Jika dicermati, tidak ada yang baru tentang perempuan menjadi pelayan Sabda atau sebagai pelayan altar. Di banyak komunitas di seluruh dunia praktik ini telah disahkan oleh uskup setempat. Namun, pelayanan ini telah terjadi tanpa mandat institusional yang benar dan tepat. Untuk itu, dengan bunyi teks yang direvisi, “umat awam yang memiliki usia dan kualifikasi,” membuat satu-satunya syarat untuk masuk kedalam pelayanan ini adalah baptisan seseorang, daripada jenis kelamin seseorang.

Melansir Cruxnow, 11/1, dalam catatan penjelasan yang dikeluarkan bersamaan dengan dokumen baru tersebut, pastor asal Italia, Pastor Angelo Lameri, profesor di Universitas Kepausan Lateran, menyebut dokumen baru itu sebagai “pematangan proses yang dimulai pada tahun 1972 oleh St. Paulus VI”, yang tahun itu dideklarasikan dalam hukumnya sendiri. Motu proprio “Ministeria quaedam” berbunyi bahwa seseorang tidak perlu menjadi imam atau frater untuk menjadi pelayan altar, membuka peran untuk orang awam.

Pada tahun 2016, Paus Fransiskus melakukan hal serupa ketika ia memodifikasi ritual pembasuhan kaki dalam Misa Kamis Putih, secara resmi mengizinkan perempuan untuk dipilih, meskipun ini juga telah menjadi praktik umum selama bertahun-tahun di negara-negara seperti Amerika Serikat.

Paus Fransiskus dalam sebuah surat kepada Kongregasi untuk Ajaran Iman mengatakan bahwa pilihan untuk secara resmi menerima perempuan dalam pelayanan ini memerlukan stabilitas, pengakuan publik dan mandat dari pihak uskup, membuat partisipasi semua orang dalam pekerjaan evangelisasi lebih efektif di Gereja. Keputusan ini, katanya, “memastikan bahwa perempuan memiliki dampak yang nyata dan efektif dalam organisasi, dalam keputusan yang paling penting, dan dalam kepemimpinan komunitas tetapi tanpa berhenti melakukannya dengan jejak feminin mereka.”

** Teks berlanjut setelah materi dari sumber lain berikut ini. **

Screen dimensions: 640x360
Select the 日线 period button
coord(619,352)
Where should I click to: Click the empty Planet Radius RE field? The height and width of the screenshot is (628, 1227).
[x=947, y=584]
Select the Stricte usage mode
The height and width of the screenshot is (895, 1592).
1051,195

“Dengan cara ini, selain menanggapi apa yang diminta untuk misi di masa sekarang dan menyambut kesaksian yang diberikan oleh begitu banyak perempuan yang telah merawat pelayanan kepada Sabda dan Altar,  akan muncul dengan bukti yang lebih besar. – bahkan bagi mereka yang sedang mempertimbangkan untuk ditahbiskan – bahwa pelayanan Lektor dan Akolit berakar pada Sakramen Baptis dan Penguatan, ”katanya.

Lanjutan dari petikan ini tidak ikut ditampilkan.